Vampire: Bloodlines 2 dokończą eksperci od symulatorów chodzenia (przeciek)
Wiele wskazuje na to, że długo wyczekiwaną grę Vampire: The Masquerade - Bloodlines 2 może dokończyć niewielkie brytyjskie studio The Chinese Room, znane m.in. z Dear Esther.
Biorąc pod uwagę wydarzenia z ostatnich dwóch lat, można stwierdzić, że nad Vampire: The Masquerade - Bloodlines 2 ciąży swego rodzaju fatum. Produkcja, o której pierwsze pogłoski pojawiły się jeszcze w 2018 roku, została już kilkukrotnie opóźniona, straciła dewelopera, a w najgorszym momencie – prawie wyleciała do kosza. Na szczęście firma Paradox Interactive znalazła odpowiedni zespół, który ma dokończyć projekt rozpoczęty przez Hardsuit Labs.
Dowodem tego były zeszłoroczne zapewnienia dyrektora finansowego Paradoxu – jest nim Alexander Bricca – o zadowalających postępach prac nad Bloodlines 2. Wedle ówczesnych doniesień, nowym domem dla projektu stał się „mający mocną reputację wśród graczy” deweloper. To oczywiście napędziło karuzelę spekulacji na temat tajemniczego studia. Niestety od tamtego czasu nie otrzymaliśmy żadnych szczegółów w tej sprawie – aż do teraz.
I chociaż nie jest to w żaden sposób potwierdzone, wiele wskazuje na to, że tym rzekomo szanowanym wśród społeczności graczy zespołem może być niewielki The Chinese Room, który ma na swoim koncie takie gry jak przygodówki Dear Esther i Everybody’s Gone to the Rapture, horror Amnesia: A Machine for Pigs oraz platformówka Little Orpheus.
Skąd przekonanie, że ów niezależny brytyjski deweloper opracowuje Bloodlines 2? Na trop w tej sprawie trafił jeden z użytkowników Reddita, który przeglądał materiały wideo na kanale The Chinese Room na YouTube.
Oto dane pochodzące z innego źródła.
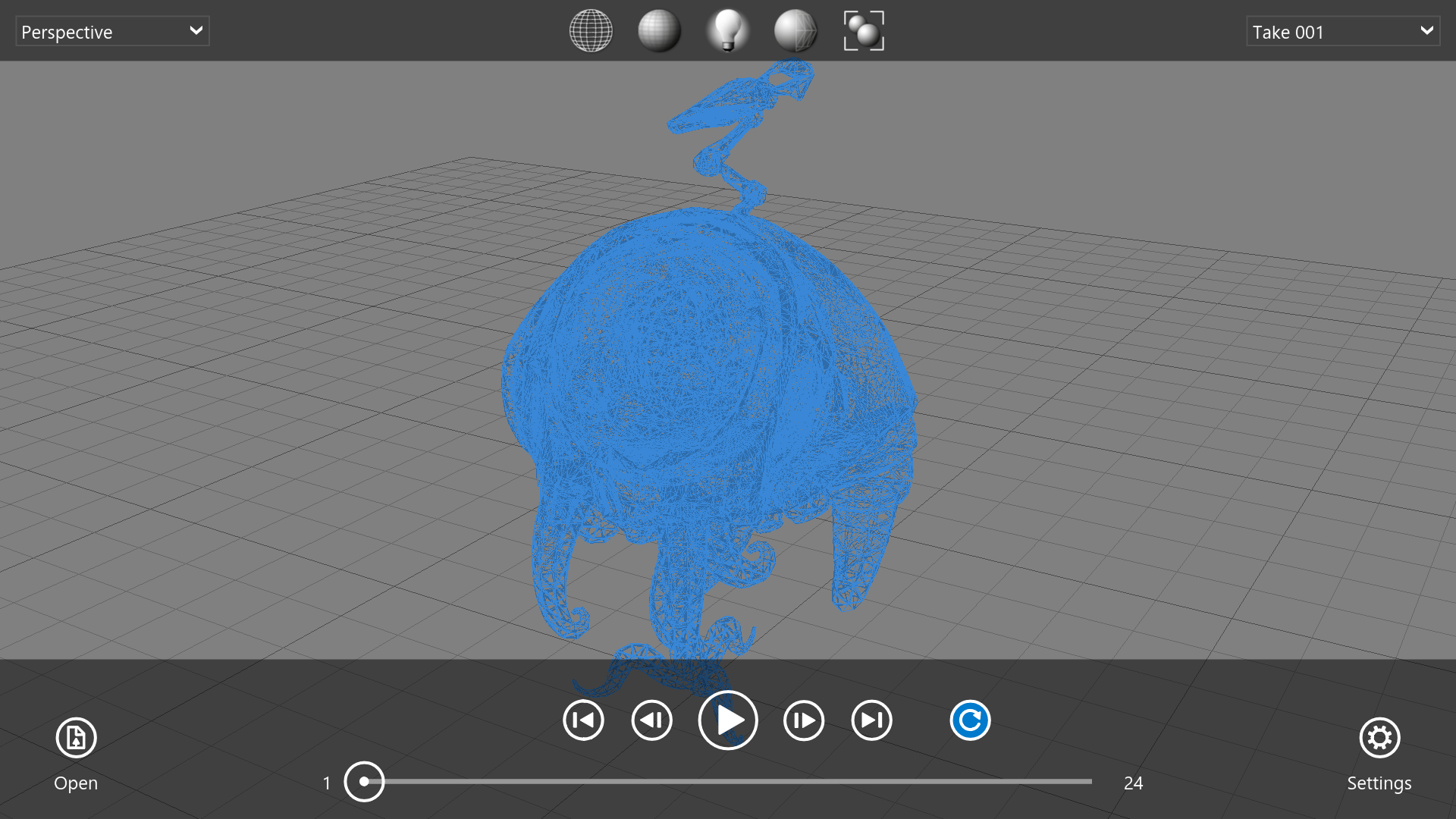Switch to wireframe display mode

(x=591, y=31)
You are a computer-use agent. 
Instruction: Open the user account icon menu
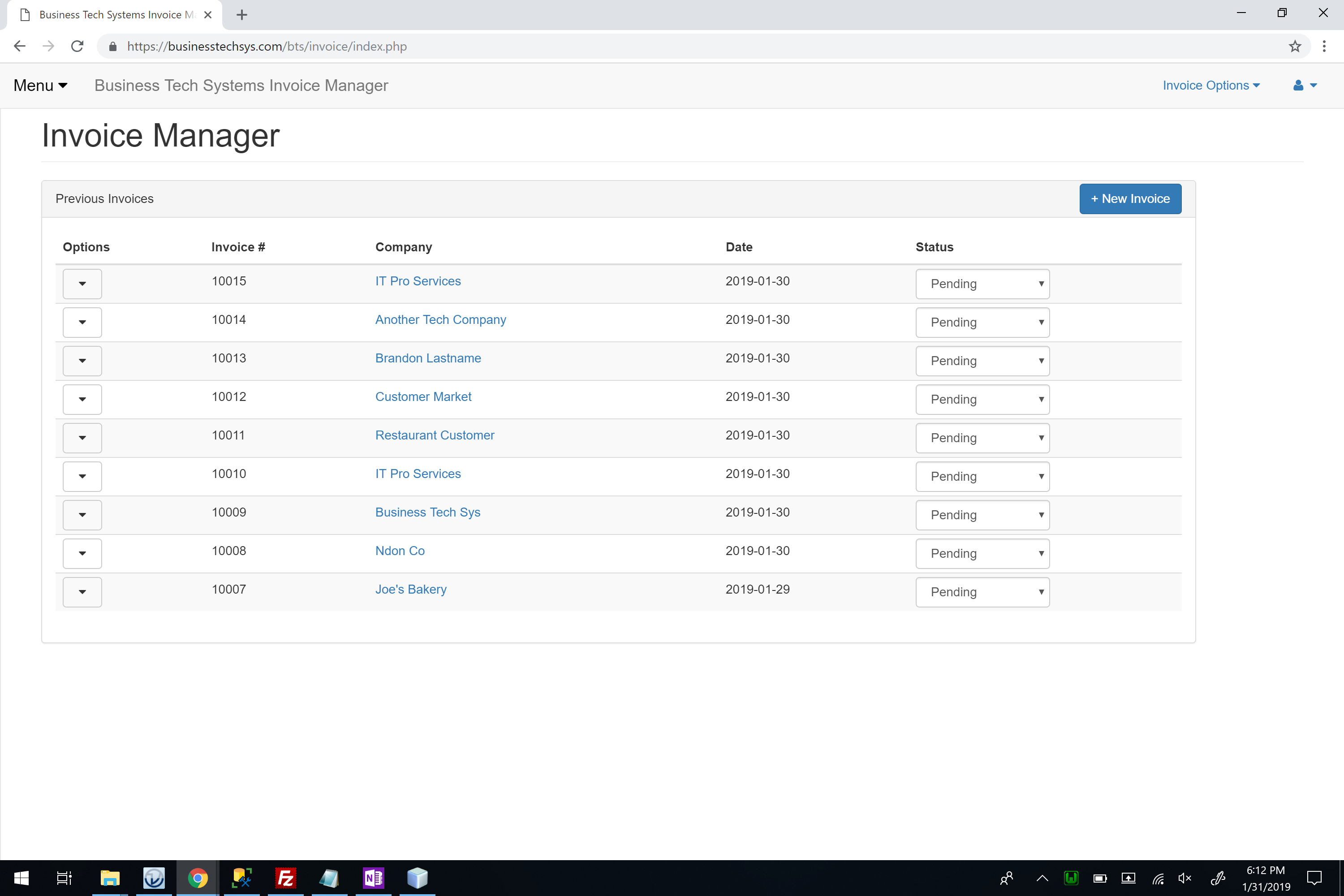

Jeden z nich (udostępniony poniżej) na krótki moment pokazuje monitor z otwartym menu niemal identycznym do tego, jakie prezentowała omawiana gra na filmikach z 2019 roku.
Oczywiście nie jest to jednoznaczny dowód na zaangażowanie w projekt The Chinese Room, ale jak zauważa portal The Load Out, biorąc pod uwagę wzmożone w ostatnich miesiącach poszukiwania pracowników przez brytyjskie studio, coś może być na rzeczy.
Warto na koniec wspomnieć, że dziennikarze wspomnianego serwisu skontaktowali się z Paradox Interactive w celu uzyskania komentarza, ale w momencie pisania tej wiadomości nie mieli jeszcze odpowiedzi.